To do
Write the records out once more, exactly as they are given.

Records to process
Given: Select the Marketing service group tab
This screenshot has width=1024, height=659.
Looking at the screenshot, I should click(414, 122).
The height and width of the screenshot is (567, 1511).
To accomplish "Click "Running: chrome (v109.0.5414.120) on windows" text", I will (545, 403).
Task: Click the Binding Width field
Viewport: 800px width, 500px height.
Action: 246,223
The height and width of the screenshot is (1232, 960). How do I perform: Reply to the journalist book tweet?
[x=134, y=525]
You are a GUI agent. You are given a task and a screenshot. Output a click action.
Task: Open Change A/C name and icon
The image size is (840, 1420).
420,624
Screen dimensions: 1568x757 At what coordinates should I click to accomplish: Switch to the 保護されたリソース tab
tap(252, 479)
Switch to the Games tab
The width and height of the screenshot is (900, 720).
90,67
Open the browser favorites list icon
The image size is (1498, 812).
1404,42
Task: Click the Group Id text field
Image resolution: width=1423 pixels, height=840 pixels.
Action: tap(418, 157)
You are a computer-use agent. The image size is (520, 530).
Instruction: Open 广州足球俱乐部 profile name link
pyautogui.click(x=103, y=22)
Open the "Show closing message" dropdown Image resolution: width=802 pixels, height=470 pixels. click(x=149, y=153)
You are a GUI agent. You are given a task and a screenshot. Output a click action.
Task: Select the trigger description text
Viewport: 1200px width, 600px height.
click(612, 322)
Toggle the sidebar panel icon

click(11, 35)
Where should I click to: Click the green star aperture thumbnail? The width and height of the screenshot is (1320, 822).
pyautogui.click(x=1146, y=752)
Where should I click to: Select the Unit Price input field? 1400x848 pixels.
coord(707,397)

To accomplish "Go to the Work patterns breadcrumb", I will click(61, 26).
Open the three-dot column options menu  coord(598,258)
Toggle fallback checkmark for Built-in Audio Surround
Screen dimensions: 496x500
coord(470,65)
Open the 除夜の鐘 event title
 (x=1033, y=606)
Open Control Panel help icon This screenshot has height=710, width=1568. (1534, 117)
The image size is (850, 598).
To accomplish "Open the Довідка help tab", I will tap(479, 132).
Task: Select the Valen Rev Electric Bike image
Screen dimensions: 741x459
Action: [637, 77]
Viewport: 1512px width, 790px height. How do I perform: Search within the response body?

Task result
Given: Select the Marketing service group tab
This screenshot has width=1024, height=659.
Looking at the screenshot, I should click(414, 122).
The height and width of the screenshot is (567, 1511).
To accomplish "Click "Running: chrome (v109.0.5414.120) on windows" text", I will (545, 403).
Task: Click the Binding Width field
Viewport: 800px width, 500px height.
Action: 246,223
The height and width of the screenshot is (1232, 960). How do I perform: Reply to the journalist book tweet?
[x=134, y=525]
You are a GUI agent. You are given a task and a screenshot. Output a click action.
Task: Open Change A/C name and icon
The image size is (840, 1420).
420,624
Screen dimensions: 1568x757 At what coordinates should I click to accomplish: Switch to the 保護されたリソース tab
tap(252, 479)
Switch to the Games tab
The width and height of the screenshot is (900, 720).
90,67
Open the browser favorites list icon
The image size is (1498, 812).
1404,42
Task: Click the Group Id text field
Image resolution: width=1423 pixels, height=840 pixels.
Action: tap(418, 157)
You are a computer-use agent. The image size is (520, 530).
Instruction: Open 广州足球俱乐部 profile name link
pyautogui.click(x=103, y=22)
Open the "Show closing message" dropdown Image resolution: width=802 pixels, height=470 pixels. click(x=149, y=153)
You are a GUI agent. You are given a task and a screenshot. Output a click action.
Task: Select the trigger description text
Viewport: 1200px width, 600px height.
click(612, 322)
Toggle the sidebar panel icon

click(11, 35)
Where should I click to: Click the green star aperture thumbnail? The width and height of the screenshot is (1320, 822).
pyautogui.click(x=1146, y=752)
Where should I click to: Select the Unit Price input field? 1400x848 pixels.
coord(707,397)

To accomplish "Go to the Work patterns breadcrumb", I will click(61, 26).
Open the three-dot column options menu  coord(598,258)
Toggle fallback checkmark for Built-in Audio Surround
Screen dimensions: 496x500
coord(470,65)
Open the 除夜の鐘 event title
 (x=1033, y=606)
Open Control Panel help icon This screenshot has height=710, width=1568. (1534, 117)
The image size is (850, 598).
To accomplish "Open the Довідка help tab", I will tap(479, 132).
Task: Select the Valen Rev Electric Bike image
Screen dimensions: 741x459
Action: [637, 77]
Viewport: 1512px width, 790px height. How do I perform: Search within the response body?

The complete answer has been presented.